The Challenge
This week’s challenge is to honor and appreciate your wife in who God has made her to be. There are two pieces to this challenge:
This week’s challenge is to honor and appreciate your wife in who God has made her to be. There are two pieces to this challenge:
- Write down 10 character qualities or abilities you appreciate about your wife. Pray and thank God for each quality you wrote down each day this week.
- Show your wife that you appreciate her beyond what you normally do five out of the seven days – write down what you do everyday. How did it go?
Ideas on how to appreciate your wife –
- Send her a note / email
- Compliment her for something she did
- Do one of her chores for her
- Buy something she likes
- Use your imagination!
*Scroll down and click on "POST A COMMENT" to post your wives 10 qualities and / or how you did.
Theme Verses for the Week
Husbands, love your wives, just as Christ loved the church and gave himself up for her. Ephesians 5:25
Do not withhold good from those who deserve it, when it is in your power to act. Proverbs 3:27
6 comments:
Here's the email I sent to my Room Brothers from last weekend...
Hey Guys,
I chose the Wife's Worth challenge. I just found out
that I have been doing it wrong. I am supposed to
write down 10 things I appreciate about her, and then
thank God for each of them daily and then show my wife
that I appreciate her 5 of the 7 days.
I was trying to do extra things here and there. I
have had some success in doing things for her, but was
not writing them down and have already forgotten what
they were. She has noticed that I have been nice and
she has been nice back to me.
On the other hand, I have gotten into a couple of
arguments with her this week too. I am going to go
write down my ten things right now and thank God for
them.
Also, I have made an efort to spend time with each of
the kids. Tyler and I went to the movies and ice
cream this week. Macie and I made a cake together.
Tanner and I are going to work on his website
together.
Let me know how you are doing.
Mark
I have been trying to just be nicer as well this last week. Done a few things for the wife but as well did not write down the ten things. I will make sure to do that today. I have been slightly distracted by the fires, as other people have been as well I am sure. Well everyone stay strong and as long as we all stick together we can do this and hopefully it will become second nature for us. Have a good week.

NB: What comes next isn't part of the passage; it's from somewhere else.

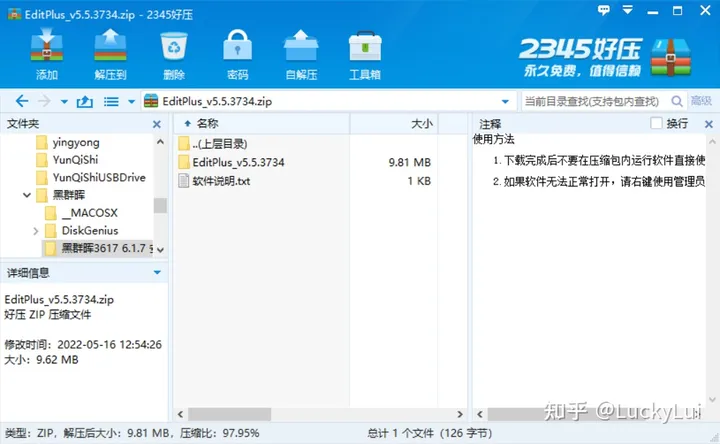Image resolution: width=720 pixels, height=444 pixels.
Task: Expand the DiskGenius folder node
Action: click(37, 231)
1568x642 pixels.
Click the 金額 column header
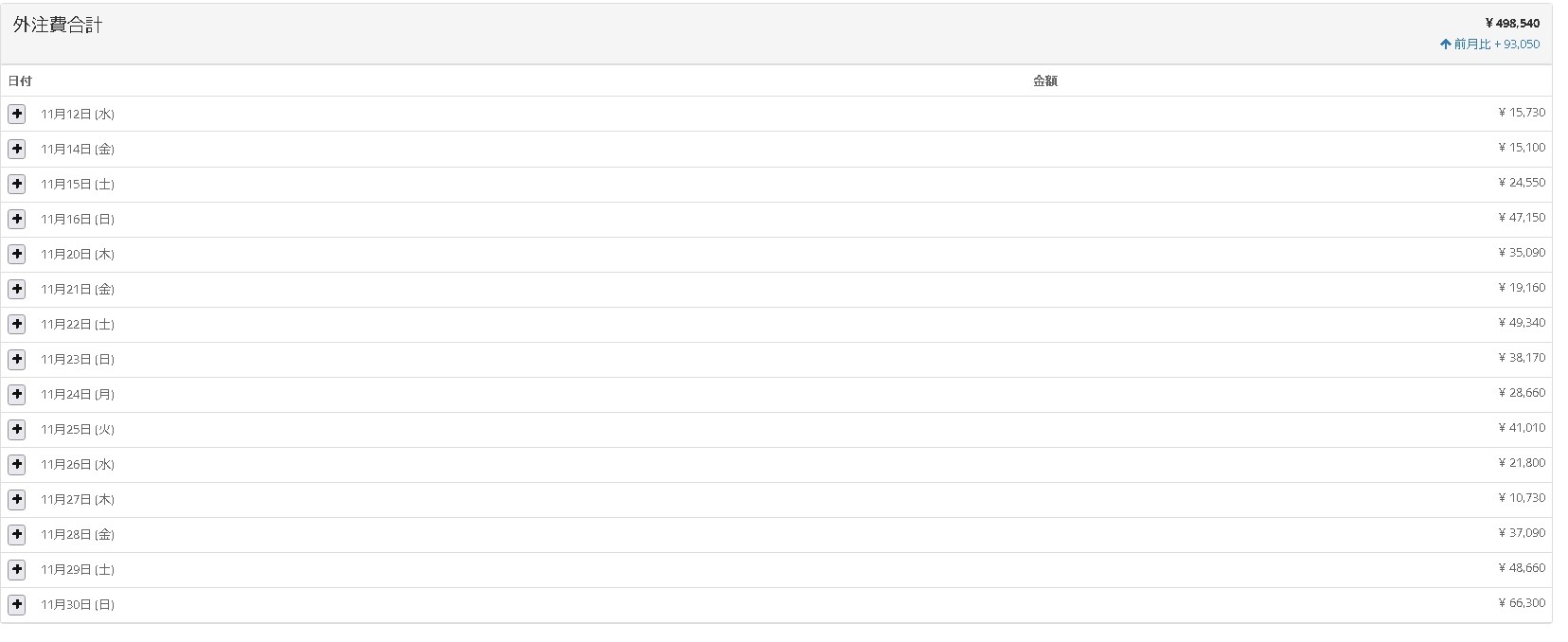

I chose The Worth of a Wife, last week. Honestly it didn't start out to good. The fire didn't help. I went home with a goal to appreciate my wife and help her when she needs it, not when I think that she needs it. I came up with more than ten things that I appreciate about her, which was easy. It was the supporting her needs that I found hard. I took last week as a pre-game practice and this week is the first week of Boot Camp.
This was the challenge I chose to focus on this last week along with the 'Impact of a Dad'. Honestly, I just didn't do that much different than I usually do. The main benefit I had was 3 extra days at home that I normally wouldn't have because of the fires. But did I take advantage of those days? Not really. Not that I had a bad week with my wife or the kids. I just didn't do as much as I had hoped in really focusing on the things I appreciate.
Still working on this one in the coming week. But also adding a more tangible one of the Pure H2O.
Hey BOB's,
I selected the Wife's Worth challenge. Funny....Dave Enns had mentioned at the Retreat that when he selected this one over the summer, he got in an argument with his wife. Guess what....same thing happened to me. Strike 1. Disappointing, but I got back on the horse, wrote down the 10 things and prayed for those things most of the week. The fires actually created more of an opportunity for me, and I give my self a "C" for taking advantage of it. I decided to work on the "Wife's worth challenge" again this week. My wife is noticing some of the changes. Keep praying.
Steve
Well, I can't say I followed the format perfectly, but what I did do worked out wonderfully.
I set out with the goal of helping out with little things, and trying to be more accommodating to her, and thing snowballed from there. I took on her "woman duties" like doing the dishes, laundry, and general housekeeping (how is that for stereotyping?). No, really, I wanted to find a way of serving my wife, and this seemed like a good place to do that.
I also made a special effort to be there emotionally for her, especially with listening to her vent her stressors (a particularly hard thing for me to do).
There have been some positive things that came from this week. First and most importantly, my wife noticed my extra effort and twice told me I was "so nice to her lately" (I hope that doesn't mean that I usually am not), and we have been drawn closer.
Second, my house is much cleaner!
Oh, by the way, I plan on continuing this and applying it permanently to my life.